UK's McBride flags deeper hit from Mideast war, shares slump (updated)
UPDATE 2-UK's McBride flags deeper hit from Mideast war, shares slump Recasts with share move in paragraph 2, details throughout
June 12 (Reuters) - Private-label cleaning products maker McBride MCB.L on Friday warned profits over the next two years would fall short of expectations, as costs driven by the Middle East war outpaced its ability to mitigate them, sending shares sharply lower.
Shares in the Manchester-headquartered company slid 9.7% to 149.8 pence by 0806 GMT, making them the top percentage loser on the FTSE small-cap index .FTSC.
The three-month war has inflated energy prices and the cost of petrochemical-derived raw materials such as surfactants and plastic packaging, key inputs for McBride's products, while disrupting global supply chains.
For the fiscal years ending June 30, 2026 and 2027, McBride expects annual profit to be 5% to 10% lower than consensus.
Analysts expect £64.2 million ($86.06 million) and £70.6 million, respectively, in adjusted earnings before interest, taxes, and amortization, according to a company-compiled poll.
"The cumulative impact on input costs has exceeded our original expectations due to the continuing and prolonged period of the conflict, which has required a second phase of price recovery actions," the company said in a statement.
In April, McBride had described the impact of the war as "relatively small" and "mostly limited to haulage cost increases", and had implemented temporary price adjustments with customers.
It did not specify on Friday what further actions it was taking.
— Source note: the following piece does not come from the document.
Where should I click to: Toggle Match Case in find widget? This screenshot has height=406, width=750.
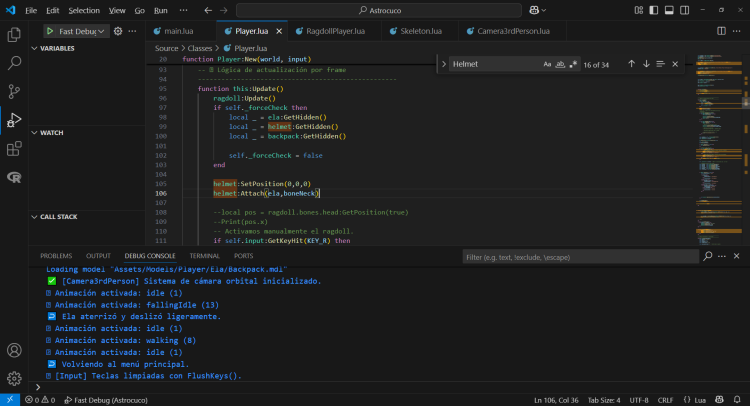[547, 64]
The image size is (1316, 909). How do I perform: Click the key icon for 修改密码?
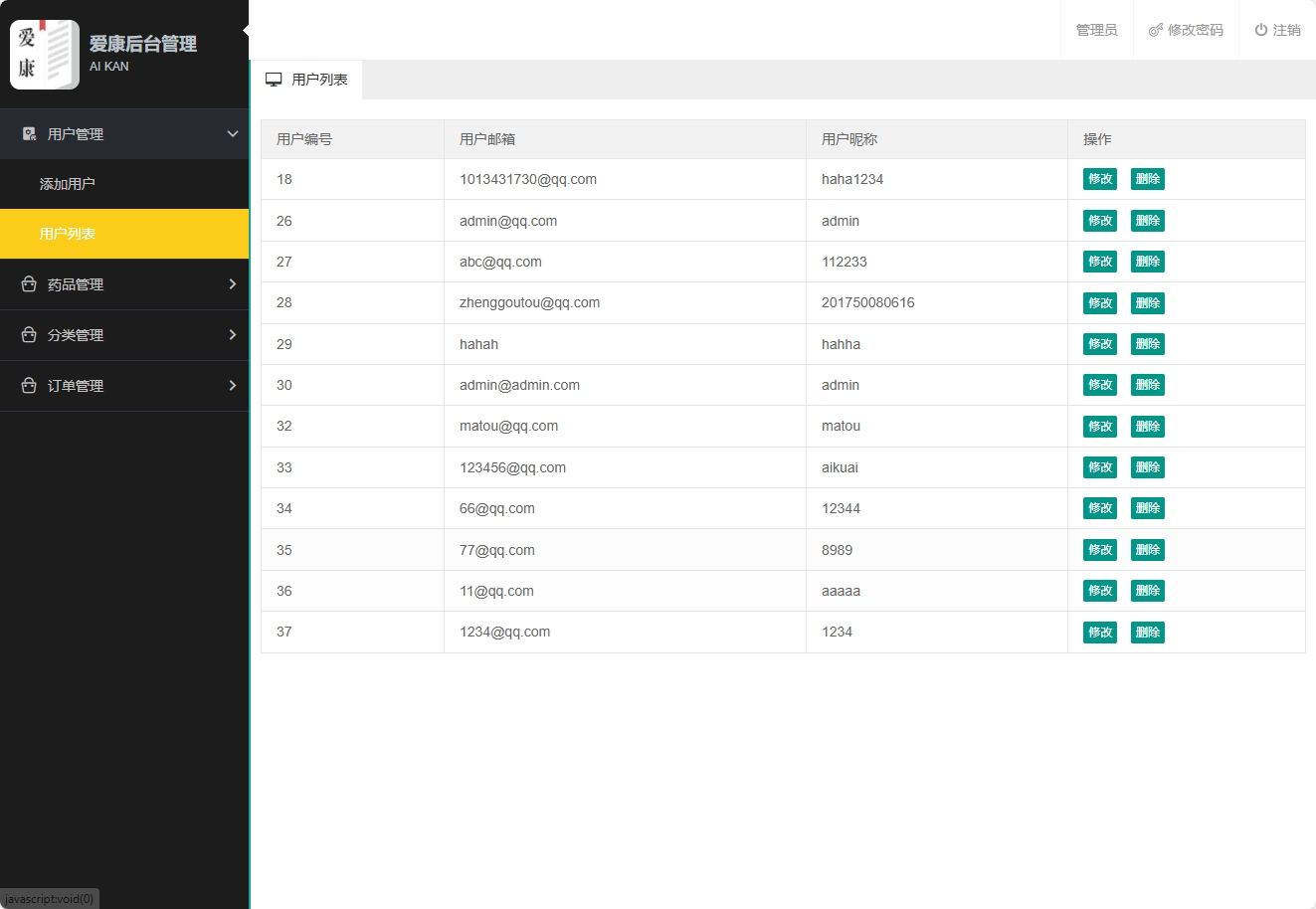[x=1155, y=31]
McBride said it does not expect direct cost pressures to rise considerably further or meaningfully decline in the near-term, given the uncertain duration of the war.
It said that due to the time it would take to implement measures, the hit from the higher costs will be concentrated in the fourth quarter of 2026 and the first quarter of 2027, before performance normalises from the second quarter.